El pleno del Consell aprobó ayer el anteproyecto de ley regulador de la actividad de lobby en el ámbito de la Generalitat y su sector público, cuyo objetivo es garantizar la transparencia de estos grupos en la adopción de políticas públicas y poner freno a «la cultura del amiguismo».

Así lo explicó el conseller de Transparencia, Manuel Alcaraz, en la rueda de prensa posterior al pleno del Consell, en la que destacó que la Comunidad Valenciana es la única autonomía que contará con ley específica que regule el fenómeno de los «lobbies» y ha precisado que no es una ley contra estos.

La futura ley incluye la creación de un Registro de Lobbies, que será electrónico, público, gratuito y obligatorio, para poner al alcance de la ciudadanía la información sobre la actividad e influencia de los grupos de interés en sus relaciones con la Administración. Esta ley contempla, además, sanciones que pueden alcanzar los 6.000 euros en caso de incumplimiento.

También regula un código de conducta para los «lobbies», con unos mínimos de obligado cumplimiento, además de sistemas de control y fiscalización de la información registral, y contempla la posibilidad de que ciertas normas puedan ser negociadas con estos grupos de presión, sin que eso sustituya la participación ciudadana y el trámite de audiencia actual.

Alcaraz ha explicado que el resultado de esta negociación no será vinculante, aunque en el caso de separarse del resultado del proceso de negociación, el Consell tendrá que motivar las razones de su posición negativa.

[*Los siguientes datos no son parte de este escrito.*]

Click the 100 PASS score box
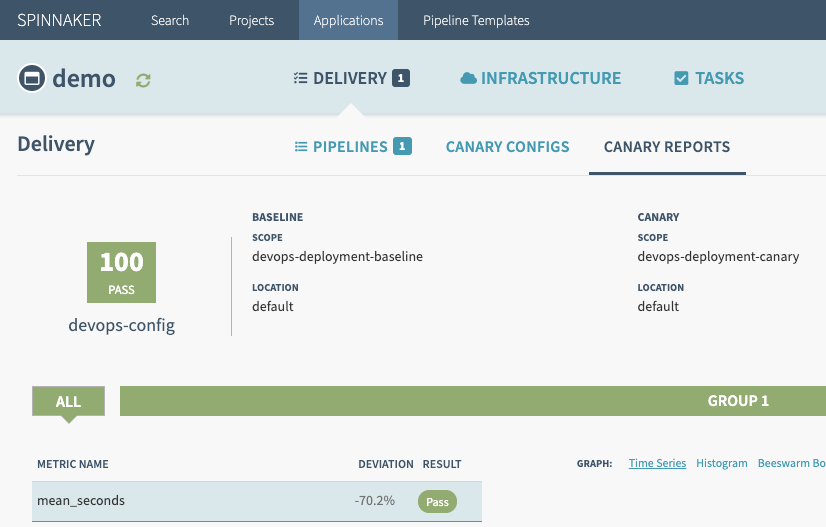The width and height of the screenshot is (826, 527). pyautogui.click(x=121, y=272)
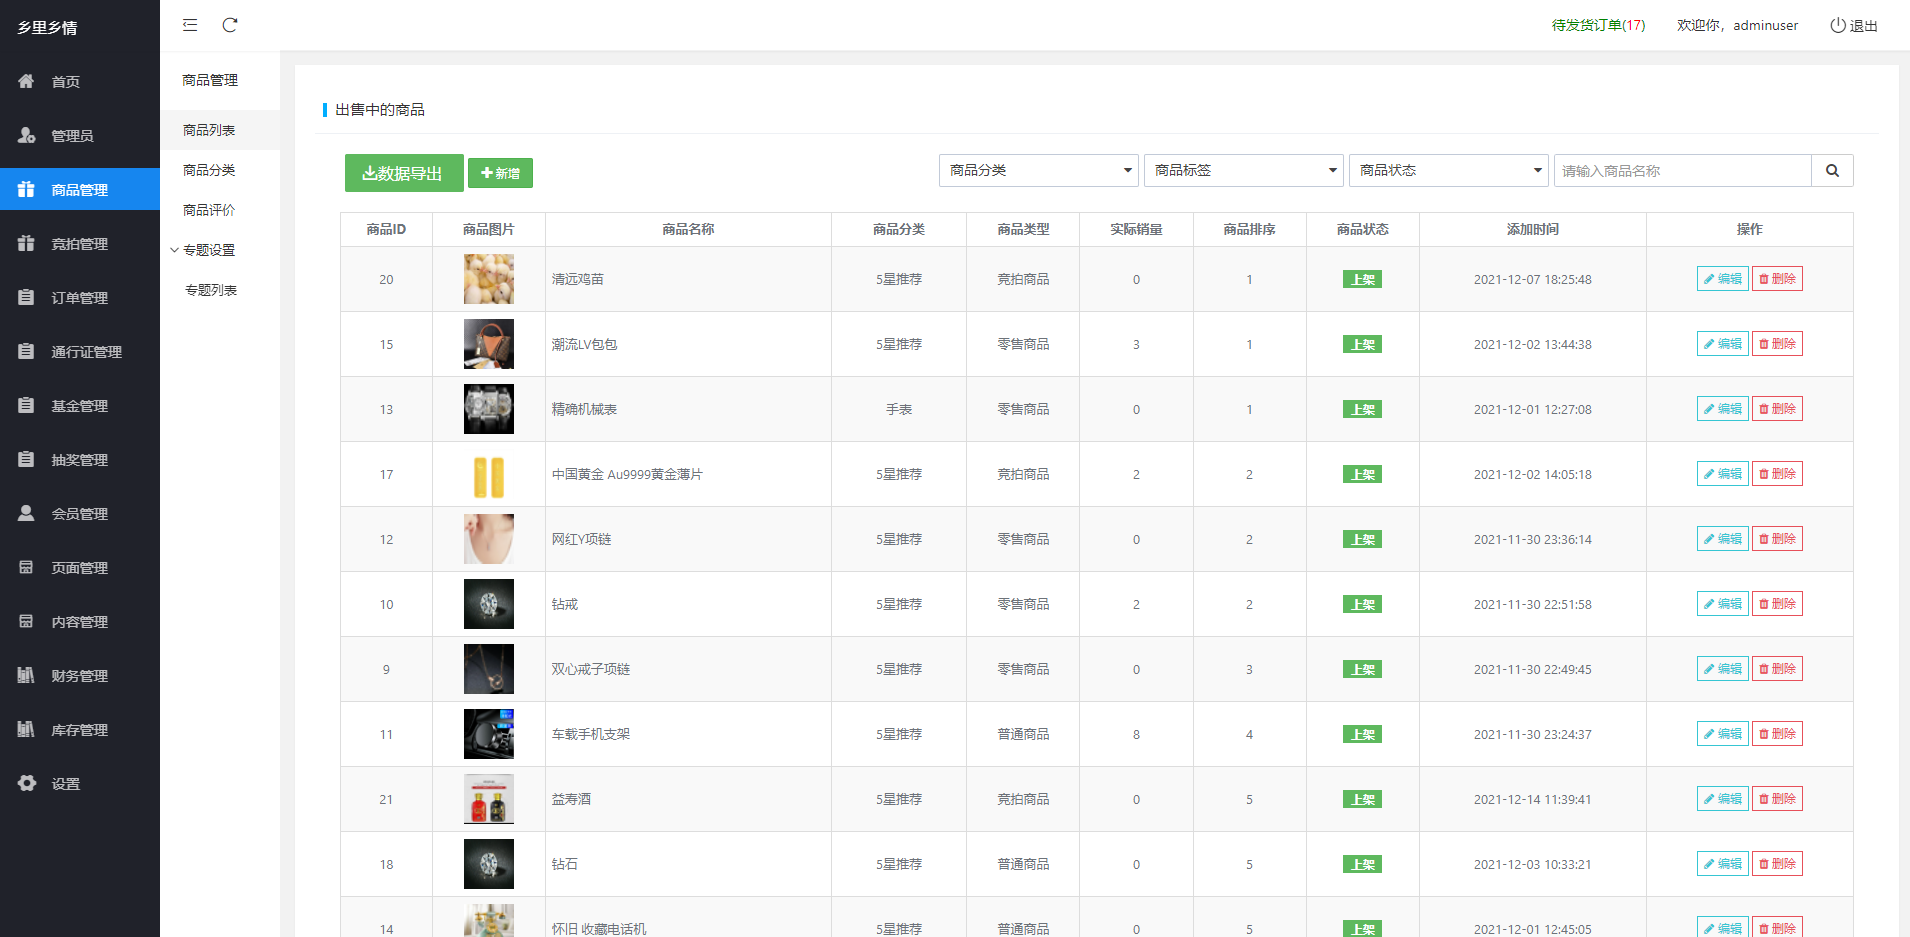1910x937 pixels.
Task: Open 设置 via the gear icon
Action: [x=27, y=783]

La futura norma define la actividad lobby, que toda comunicación directa o indirecta, oral o escrita, con los cargos o empleados públicos, para influir en la adopción de políticas públicas y en la elaboración de los proyectos normativos, desarrollada en nombre de un grupo organizado de carácter privado o no gubernamental.

Esta ley afectará a los cargos públicos y al personal empleado público de la Administración de la Generalitat y de su sector público instrumental.

Se regula también lo que se denomina «huella normativa», referida a la publicidad de los contactos que la Administración de la Generalitat mantiene con los lobbies durante la elaboración de los anteproyectos de ley y los proyectos de decreto, que se deberá relacionar junto a las normas y se publicará en el Portal de transparencia.

También se incluye un capítulo con el régimen sancionador específico en materia de lobbies y lobbismo, donde se tipifican los hechos que se consideran infracción para el lobby, cargo y empleado público y las sanciones que pueden suponer.

La Conselleria de Transparencia elaborará de anualmente un informe sobre la actividad y el funcionamiento del Registro de «Lobbies», cuya inscripción en él implicará obligaciones pero también beneficios, como poder presentarse como lobby inscrito en el registro delante de la Generalitat, lo que posibilitará la reunión o contacto con cargos de la Administración o empleados del sector público.